In 1931 Collin married the German–French Fernande Holzamer with whom he had one daughter.

In 1935 the three Jewish members of the Comedian Harmonists were banned from performing in Germany, whereupon the group split up and Collin and his two Jewish colleagues emigrated to Vienna with their wives. There they formed a new ensemble, the so-called Emigrant or Viennese Group, which from 1937 onwards mostly used the name Comedy Harmonists. During their extensive tours of Europe, the Soviet Union, Australia, South Africa and South America, Collins' wife and daughter stayed with relatives in France. His sister Annemarie managed to escape Germany to Australia, where the Harmonists hoped to settle, despite concerns about possible detention as Enemy aliens after the beginning of World War II. This plan fell through, however, when the group was unable to return to Australia from a North American tour in 1940 due to the outbreak of the naval war which put a stop to civilian overseas travel.

When the Comedy Harmonists disbanded in 1941, Collin went to Los Angeles and initially worked in the wine shop of a relative of his colleague Roman Cycowski. Through the help of Albert Einstein, who had been a friend of the Collin-Abraham family in Berlin, he obtained a temporary position as a lecturer at a New York university on the subject of old German music. Subsequently, work as a sales representative alternated with periods of unemployment.

In 1947 his wife Fernande and daughter Suzanne, who had survived the war in occupied France, were able to enter the United States.

In the fall of the same year Erich Collin made a successful attempt at creating a new vocal group.
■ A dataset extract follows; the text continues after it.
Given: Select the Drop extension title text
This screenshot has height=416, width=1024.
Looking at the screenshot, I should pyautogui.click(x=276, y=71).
Involved in this U.S. version of the Comedian Harmonists were Jack Cathcart (piano), Fred Bixler (first tenor), Murray Pollack (second tenor), Nicolai Shutorev (buffo) and Arthur Atkins (bass). The group toured extensively throughout Scandinavia, the Benelux countries, France, Switzerland, and Italy. Early in the tour, Shutorev died unexpectedly of gastric rupture, after which the group completed their concerts in Norway without him. One concert from Oslo was recorded for Norwegian radio on 26 September 1948, and broadcast several times. From that concert on, Harry Frommermann (now Harry Frohman) completed the ensemble at the request of Erich Collin. In November 1948 the group was again heard in a radio broadcast, this time from Lugano. In February 1949, the group made three records in Basel for the label Le Chant du Monde. Unfortunately, the extremely promising project failed due to differing opinions about the future direction of the group.
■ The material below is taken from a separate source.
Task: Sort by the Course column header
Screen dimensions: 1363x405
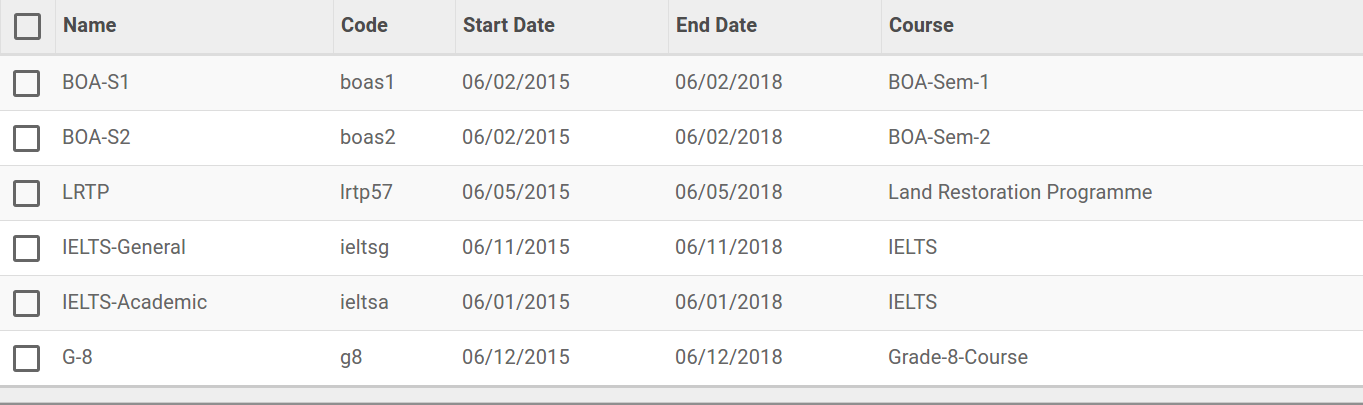Action: click(921, 26)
In 1949 Collin became a citizen of the United States. In the 1950s, he worked for Northrop and ran a small plastics workshop as a side business. As a victim of Nazi race policies, he began receiving compensation payments from the German government in the late 1950s.

On April 28, 1961, he died of heart failure during an appendectomy at the age of 61. For the documentary film about the Comedian Harmonists by Eberhard Fechner, released in 1976, Collins' sister Annemarie and his wife Fernande were interviewed, providing information about his life and family history. In Joseph Vilsmaier's feature film Comedian Harmonists, Collin was portrayed by German actor Heinrich Schafmeister.

==Family==
Erich Collin married Fernande Holzamer in 1931. They had one daughter.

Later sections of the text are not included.